When the college planning process sneaks up on prospective college students and parents
Barbara Fornasiero , EAFocus Communications, 586.817.8414, email@example.com
Kim Parros ,Parros College Planning, 888.590.3668, firstname.lastname@example.org
Ann Arbor, Mich. — Sept. 2, 2014 – It may seem as though a son or daughter only entered kindergarten a few years ago when, suddenly, that kindergartener is a junior or senior in high school. With the school years quickly passing by, it is not uncommon for parents and students to arrive late in the game when it comes to college planning says financial advisor, Timothy C. Parros, CCPS, founder of Parros College Planning, an Ann Arbor, Mich., based company providing resources in the college admissions process to parents and prospective college students. Parros offers three items for prospective college students to focus on prior to applying for admission to his/her top-choice school.
“I am often approached by parents and students who had no idea how early many begin the college planning process,” Parros said. “While waiting until a prospective college student’s junior or senior year of high school will not provide the best opportunity of gaining admission to his or her top-choice school, there are a few things that can be done to increase a student’s chances of admittance relatively late in the game.”

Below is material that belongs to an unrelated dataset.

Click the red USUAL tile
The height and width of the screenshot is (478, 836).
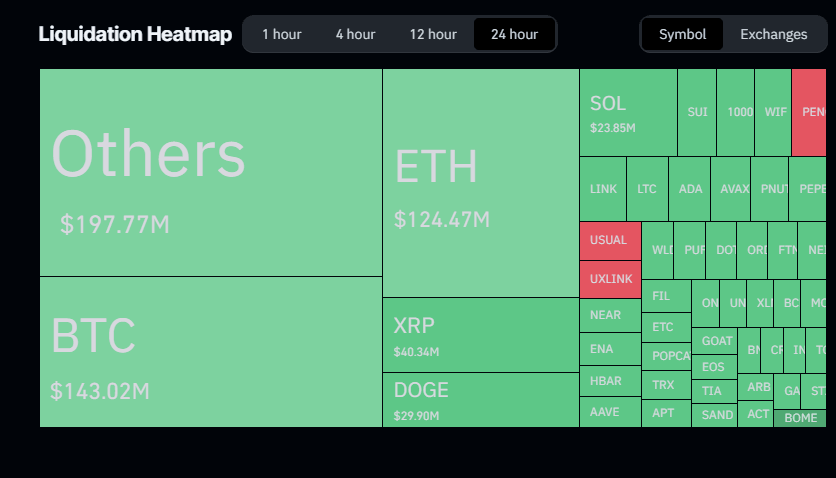coord(609,241)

First, getting a high score on the ACT and/or SAT will help increase a student’s chance of being accepted into a top school choice. In order to get the best possible score, students should take prep courses to learn best practices and take as many practice exams as possible. According to Parros, the age old saying of ‘practice makes perfect’ comes into play with preparing for college entrance exams.
“If a student’s ability in the classroom is not reflected in his GPA, a high standardized test score can off-set that,” Parros said. “The best way to achieve an impressive SAT or ACT score is to study, prepare and practice, practice, practice.”

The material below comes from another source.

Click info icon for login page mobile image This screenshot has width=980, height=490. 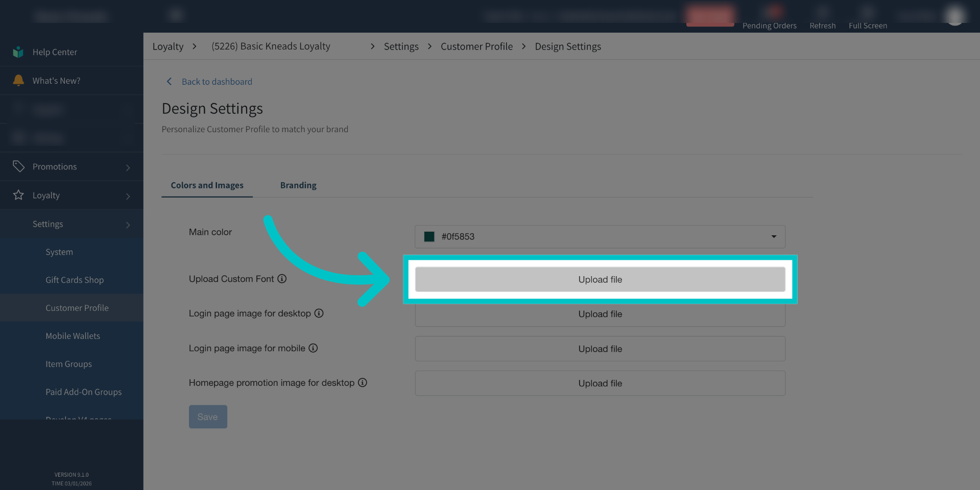313,348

Second, students need to write a stellar essay to submit with college applications. The essay
should convey a student’s intellectual curiosity, maturity, leadership capabilities and his/her commitment to the university.
“While GPA and test scores are two major factors for admission committees, a student’s personality and capabilities beyond the classroom are also important aspects considered in the essay review,” Parros said. “A compelling essay that portrays personality, abilities and potential contributions to campus, can sometimes be the deciding factor in a student’s admission. Because of this, relying only on test scores/GPA and not spending adequate time on the essay is not the best strategy.”
Lastly, Parros says college-bound students need to get involved in the community and stay involved.
“It’s never too late to join an organization at school or begin volunteering at a local shelter or area non-profit,” Parros said. “Just as an essay can sway an admissions committee’s decision on a student, so can a student’s involvement in the local community.”